Between February 2001 and July 2011 the Australian dollar rose from 47.73 US cents to 110.8 US cents, a 132 per cent rise.

Since the peak in 2011 it has fallen over 30 per cent to levels around 71.00 US cents and has done something similar against the British pound and most European currencies.

In the last financial year alone the Australian dollar fell 18 per cent against the US dollar and 11 per cent against the pound, and at the time of writing is at a six-year low.

Source: DFAT

To understand why our dollar boomed and why it has fallen, think of a currency as a reflection of the relative strength of two economies.

Australia is a commodities-based economy and the rise in our dollar in the 10 years to 2011 was because of a boom in our economy triggered by a boom in commodity prices, on the back of a huge lift in demand, particularly from China, for coal and iron ore.

Imagine the impact on profit and tax revenue from a huge increase in the volume of commodity-based exports compounded by an almost tenfold increase in the price of iron ore and coal. Both these essentially dull and readily available commodities were propelled from around $20 a tonne to almost $200 a tonne.

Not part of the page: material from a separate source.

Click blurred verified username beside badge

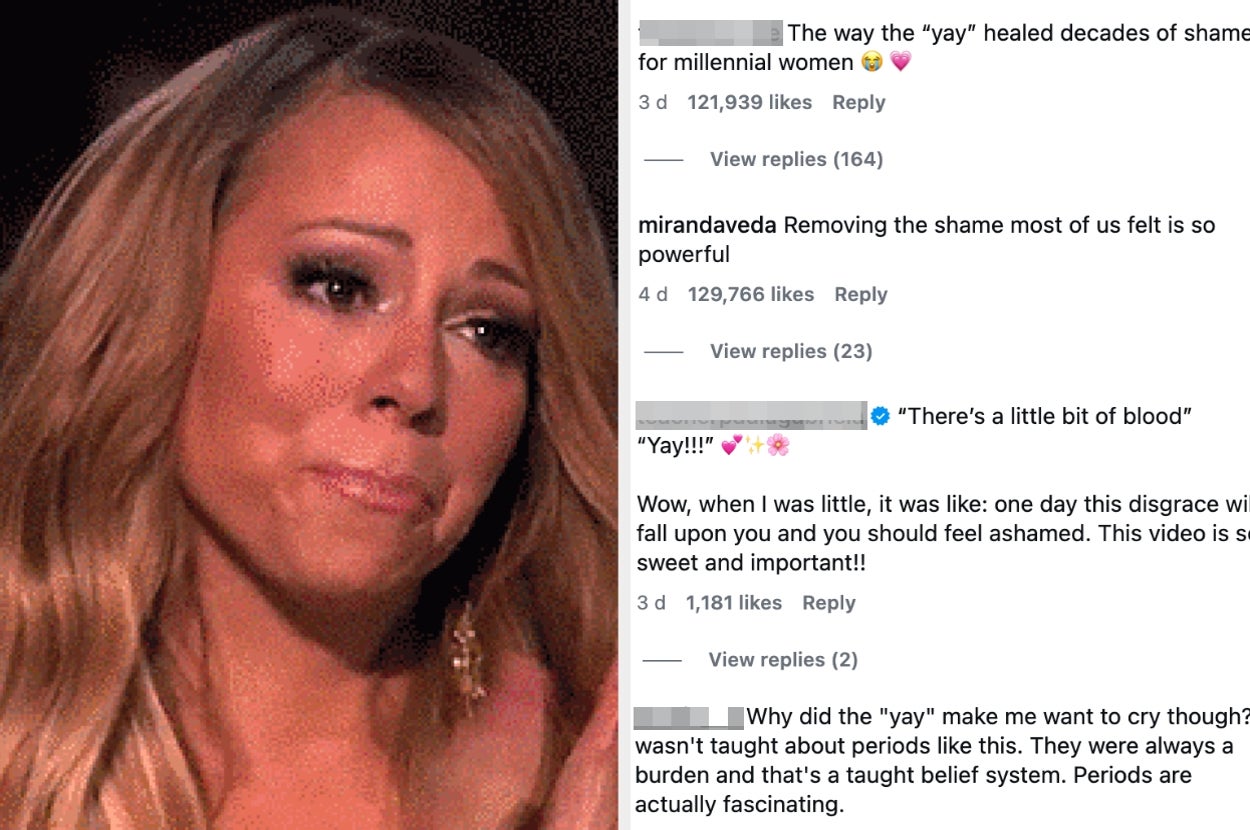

Between 2001 and 2011 the value of coal exports grew from $10 billion to almost $50 billion and the value of iron ore exports leapt from around $5 billion to $63.5 billion. The volume of iron ore exports between 2001 and 2011 increased by an average of 24.4 per cent per annum and the value increased by an average of 46.4 per cent per annum.

Source: DFAT

You can begin to imagine the huge increase in profit for BHP Billiton and Rio Tinto and the huge increase in revenue for the Australian Government through taxes, and you begin to understand why the economy boomed and the Australian dollar started to outstrip almost all other currencies.

What goes up...
But just as the main driver of the Australian dollar was the resources boom, the main driver for the fall in the dollar since 2011 has been a peak in iron ore and coal demand, and in iron ore and coal prices, which have more than halved if not quartered. That flop follows a peak in Chinese demand and a huge increase in supply, which is programmed to continue despite the commodity price falls.

The unfortunate reality for Australia is that the economy, currency and investment markets were transformed by the resources boom from a relative backwater to a position of international relevance, with the Australian dollar the representation of that new status.

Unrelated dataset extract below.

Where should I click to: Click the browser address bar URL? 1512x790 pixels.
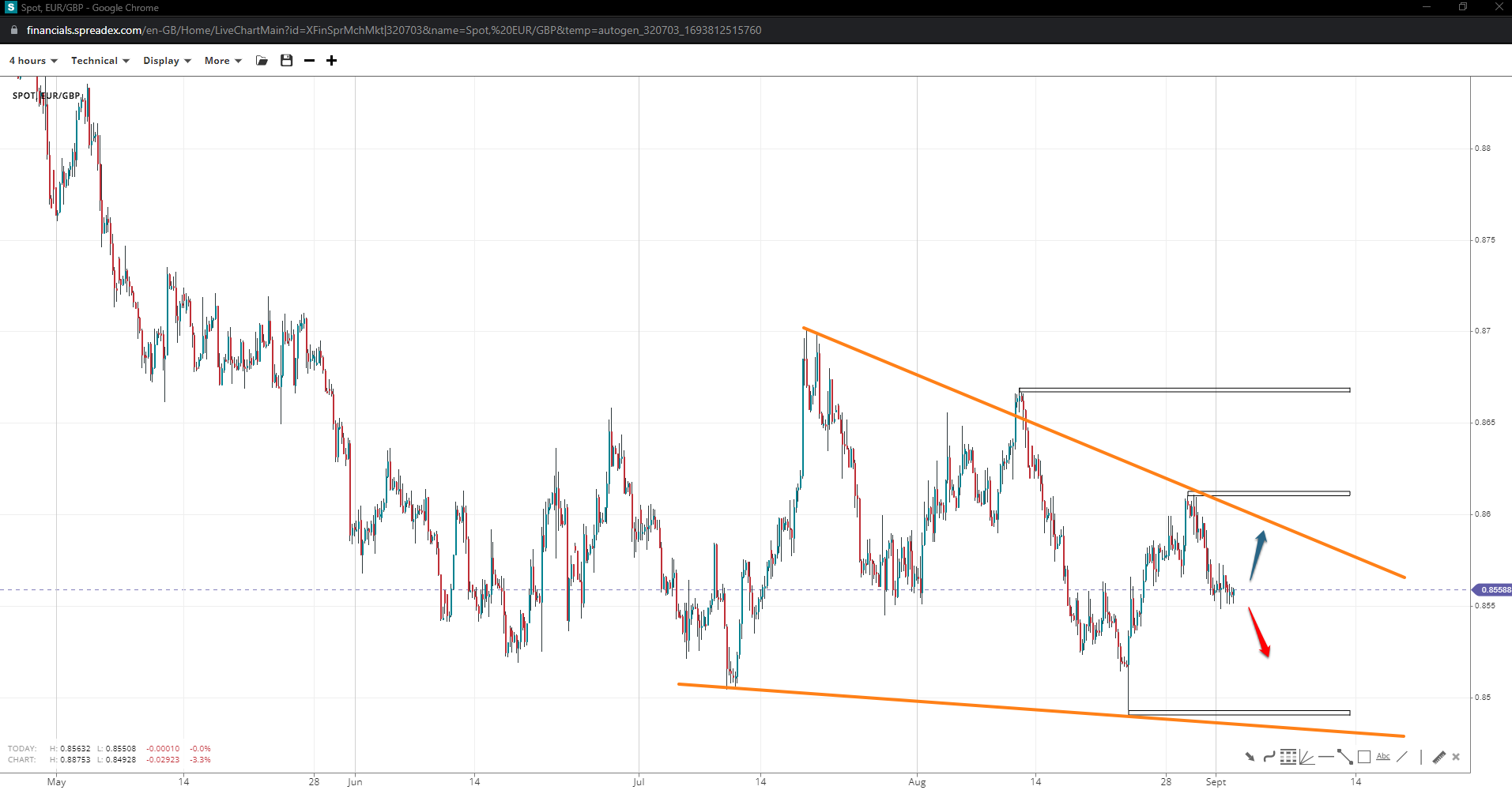click(x=394, y=30)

But the whole resources boom along with the Australian dollar boom, suddenly begins to look like a rather transitory, once-in-a-lifetime event rather than a new norm. And with iron ore, oil and coal prices still falling, the trend in commodity prices and the Australian dollar seems set to continue.

Before the resources boom in 2002, when the Australian dollar was trading at 50 US cents the Australian economy was less relevant for global investors. We risk a return to this irrelevance if commodity prices do not rebound and the industrial manufacturing and services base remains globally irrelevant, which seems likely.

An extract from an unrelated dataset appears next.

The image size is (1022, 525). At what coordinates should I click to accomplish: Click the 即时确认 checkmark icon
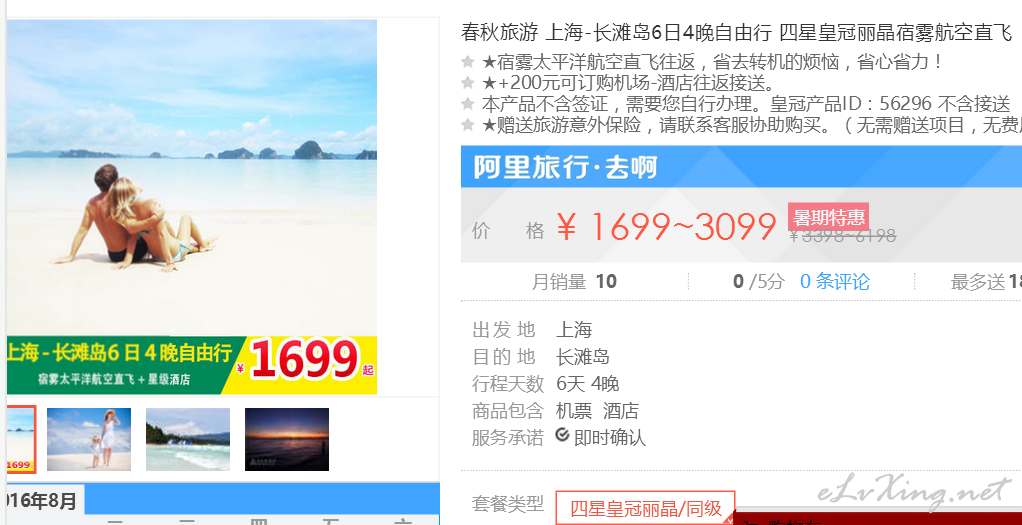[x=562, y=435]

The relevance of all this is that if the Australian dollar continues to fall, any Australian who wants to buy offshore goods on the internet, drive a European car or travel abroad ever again, needs to do something to hedge (insure) themselves against global financial irrelevance and isolation.

For retirees and asset-rich baby-boomers, the options include getting your assets out of the Australian dollar, investing them overseas, and hedging the Australian economic malaise before a weak Australian dollar paupers, isolates and confines you to a perpetual Australia-based existence.

Asset-poor Australians have a choice: accept that you are not going to drive a Mercedes, travel abroad or shop on the internet, and be happy with that; or go and work in a nation with a strong currency; or plan on investing so much in your education, career and business that you are going to end up so rich that it really doesn’t matter.

The latter option is probably the best.